* DOCUMENT PASSAGE *
Container restore fails due to rootfsImageID mismatch #24307

rst0git · 2024-10-17T19:32:13Z

Issue Description

When migrating a container from one VM to another with the latest version of Podman, container restore fails with the following error:

Error: creating container storage: reading image "01086e2bbcfab816ef337fa91d8b71862e2ded41c96261ed8a5bb605f92eb9c1": locating image with ID "01086e2bbcfab816ef337fa91d8b71862e2ded41c96261ed8a5bb605f92eb9c1": image not known

This error occurs because the rootfsImageID value stored in the config.dump file in the checkpoint does not match the rootfsImageID value generated on the new VM.

In the following example, we can see that running podman pull results in 3417cee3cb7fa02b251c6157dd3d940172383b796b65aed93f3d82d490839270 on srv1 and 01086e2bbcfab816ef337fa91d8b71862e2ded41c96261ed8a5bb605f92eb9c1 on srv2:

[root@srv1 ~]# podman pull quay.io/radostin/iperf3:latest
Trying to pull quay.io/radostin/iperf3:latest...
Getting image source signatures
Copying blob 4bfe8d9702cf done  2.7MiB / 2.7MiB (skipped: 224.0b = 0.01%)
Copying blob f7406d2490fe done  29.8MiB / 29.8MiB (skipped: 1.9KiB = 0.01%)
Copying config 3417cee3cb done   | 
Writing manifest to image destination
3417cee3cb7fa02b251c6157dd3d940172383b796b65aed93f3d82d490839270

[root@srv2 ~]# podman pull quay.io/radostin/iperf3:latest
Trying to pull quay.io/radostin/iperf3:latest...
Getting image source signatures
Copying blob 4bfe8d9702cf done  2.7MiB / 2.7MiB (skipped: 224.0b = 0.01%)
Copying blob f7406d2490fe done  29.8MiB / 29.8MiB (skipped: 1.9KiB = 0.01%)
Copying config 3417cee3cb done   | 
Writing manifest to image destination
01086e2bbcfab816ef337fa91d8b71862e2ded41c96261ed8a5bb605f92eb9c1

This checksum mismatch causes container restore to fail. This can be confirmed by manually editing the rootfsImageID value in config.dump as shown in this video.

Steps to reproduce the issue

Steps to reproduce the issue using two VMs (A and B):

Run a container in A, and create a container checkpoint

podman run -d --name looper busybox /bin/sh -c 'i=0; while true; do echo $i; i=$(expr $i + 1); sleep 1; done'
podman container checkpoint -l --export=/tmp/chkpt.tar.gz

Transfer the checkpoint from A to B (e.g., using NFS or scp)

* MATERIAL PROVIDED *
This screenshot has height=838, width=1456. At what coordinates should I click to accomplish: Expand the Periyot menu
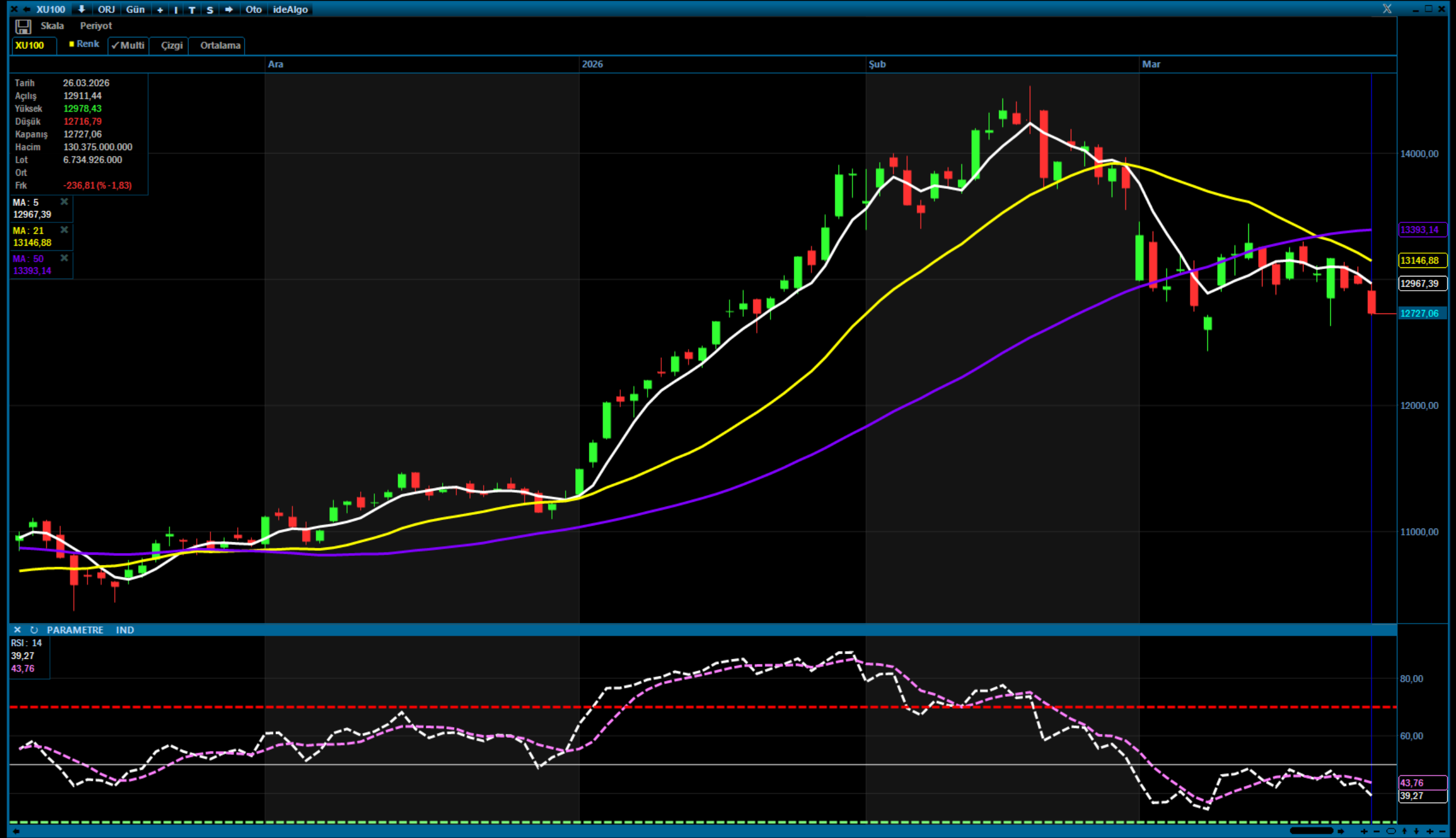pyautogui.click(x=96, y=26)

* GOAL OF THE EXERCISE *
Please reproduce the part of the Podman restore issue between "Container restore fails due" and "the new VM.", inclusive, without changing any characters.

* SOLUTION TO THIS TASK *
Container restore fails due to rootfsImageID mismatch #24307

rst0git · 2024-10-17T19:32:13Z

Issue Description

When migrating a container from one VM to another with the latest version of Podman, container restore fails with the following error:

Error: creating container storage: reading image "01086e2bbcfab816ef337fa91d8b71862e2ded41c96261ed8a5bb605f92eb9c1": locating image with ID "01086e2bbcfab816ef337fa91d8b71862e2ded41c96261ed8a5bb605f92eb9c1": image not known

This error occurs because the rootfsImageID value stored in the config.dump file in the checkpoint does not match the rootfsImageID value generated on the new VM.